April 9, 2017
Matt 21: 1-11
Phil 2: 6-11
Holy Cross, Champaign, Ill.
“The master has need of them” (Matt 21: 3).
It’s reported that St. John
Vianney, the holy curé of Ars, France, once said, “If Samson could slay 1,000
Philistines with the jawbone of an ass, imagine what the Lord can do with a complete
ass”—referring to himself, famously inept as a student in the seminary, but the
Lord’s instrument for forgiving sinners who for years and years in the mid-19th
century flocked to him to confess, as many as 300 penitents a day coming to his
out-of-the-way country parish, and he spent as much as 16 hours a day in the
confessional for most of the last 30 years of his life! (Some of you are old enuf to remember the old
confessionals, which were very uncomfortable to sit in for 1 hours, let alone
16—and in the curé’s case, without heat in the winter or a/c in the summer.)
Christ Enters Jerusalem
Pietro Lorenzetti (fresco, Assisi)
Assuredly, St. John Vianney was no ass, complete or incomplete, but a priest filled with the simple wisdom of our Lord.
But in the 1st gospel for today, that of the Lord’s triumphal entry of Jerusalem, he sends 2 of his disciples to fetch an ass and its colt with the message to their owner, “The master has need of them.”
Reflect on that for a moment: Jesus needed a donkey to enter Jerusalem. He had to ask some friend of his—we assume the ass’s owner was a friend—for a little help. Just as the Son of God humbly descended from heaven, taking on our human flesh with all its weaknesses, its limitations, its sufferings, as St. Paul writes today (Phil 2:7), he chose also to be dependent on the help of other human beings. He needed to borrow a donkey for this phase of his divine mission.

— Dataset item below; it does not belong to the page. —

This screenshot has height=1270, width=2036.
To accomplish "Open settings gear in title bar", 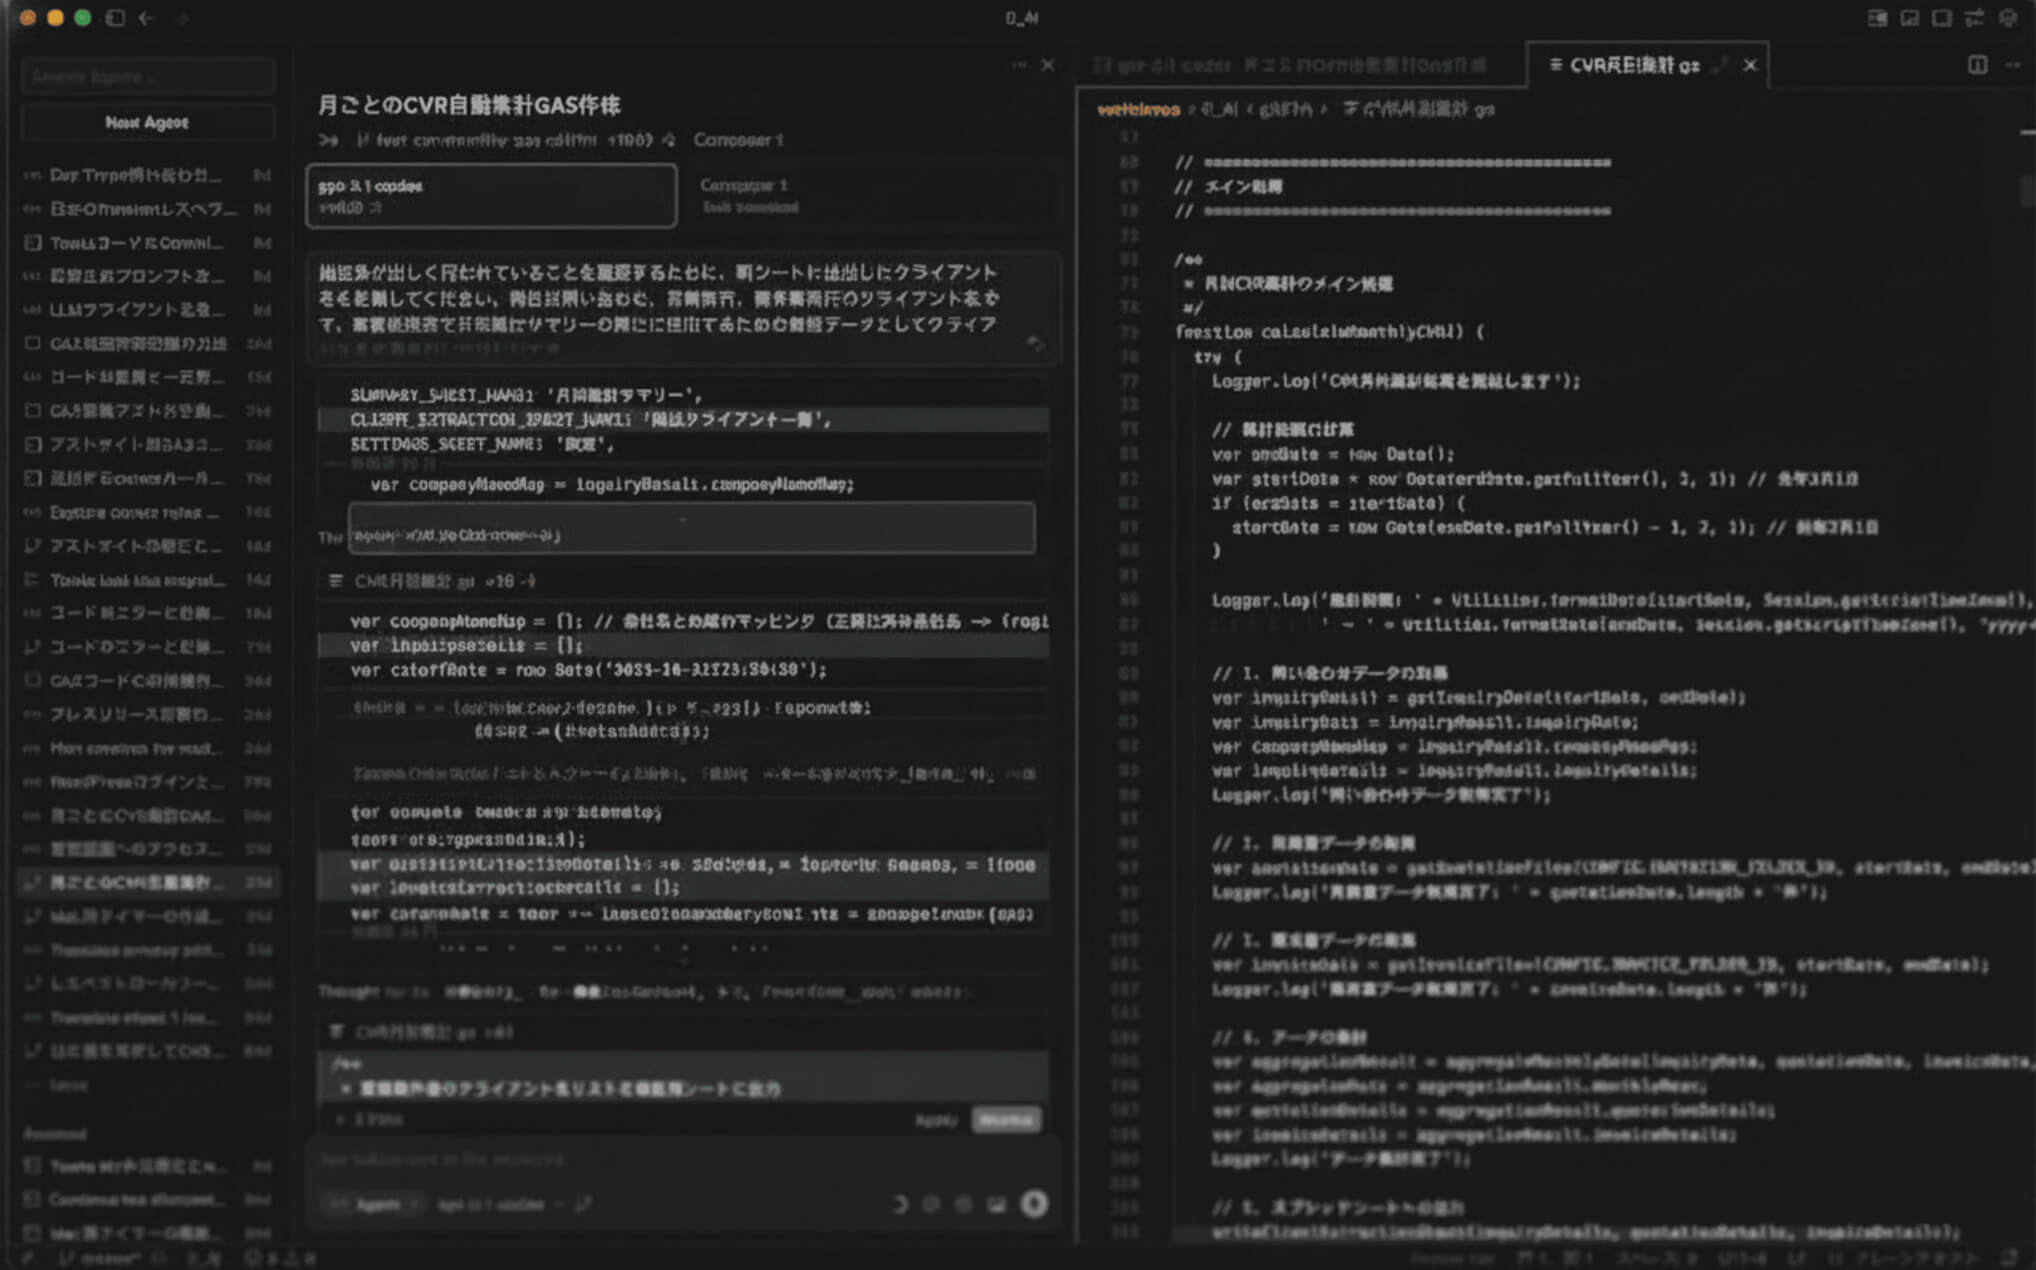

Look at yourself—not as a jackass but as an instrument of the Lord. Mother Teresa called herself just a pen in God’s hand that he could write with. Yes, the Lord Jesus has a plan for you, a use for you, whoever you are: man, woman, child, parent, senior citizen, student, laborer, businessman, lawyer, craftsman, farmer, nurse, teacher, homemaker. The master has need of you for some purpose of his, which might be something very simple like smiling on someone who’s feeling down, or something grander like teaching catechism or healing the sick, and which might vary from day to day.
There’s just one condition on the Lord’s ability to use you. It’s not being a donkey but being like Jesus, who humbled himself and was obedient to what God asked of him, even when that led to suffering. God can’t work with someone who’s proud, someone who’s so full of himself that he won’t listen to God (or anyone else).
Now you might ask why God would command that his Son should suffer, “obedient to the point of death, even death on a cross” (Phil 2:8). I don’t think the Father willed that his Son should die; rather, the Son was loyal and obedient to God even tho that meant that evil people would do him in, in the most painful and humiliating way they could concoct. Compare it to the obedience to God of a recent martyr, reported in a blog post 2 days ago:
A Coptic Christian father of two who was on a “kill list” and tracked for days by Islamic State militants in Sinai refused to renounce his faith in Christ when given a chance to “save” himself before being executed, his wife said.
The British news outlet The Sunday Times [April 3] reports that the widow of 58-year-old Copt Bahgat Zakhar, one of eight Christians killed in the coastal town of Al Arish in just a three-week span in February, detailed the moment her husband met his fate.
Zakhar, who was a veterinary surgeon, was reportedly named on a jihadi “kill list” that was published online. As reported, jihadis have anonymously posted “kill lists” online that feature churches and prominent Christians across Egypt to target.
Zakhar’s widow, Fawzia, said in her interview with the Times that an eyewitness explained that when the militants arrived, Zakhar tried to shake their hands. They quickly forced him onto a concrete terrace, forced him to his knees and demanded that he convert to Islam.
“Repent, infidel. Convert and save yourself,” the witness recalled one of the jihadis saying.
According to the witness, Zakhar simply shook his head in refusal. The militants then responded by fatally shooting him and leaving him dead on the floor.
I don’t think we can say that God willed the death of Bahgat Zakhar. But we can say that Bahgat Zakhar was obedient even to the point of death; he was a martyr for Christ. How God will use his life and death, we can’t say. So much of life and death and the ways of salvation are hidden in mystery. But we can be sure that God will exalt Bahgat Zakhar and bestow on him a glorious name in eternity.
And so will he exalt us if we are humble enuf, here in central Illinois, for him to use us for whatever purposes he has in mind.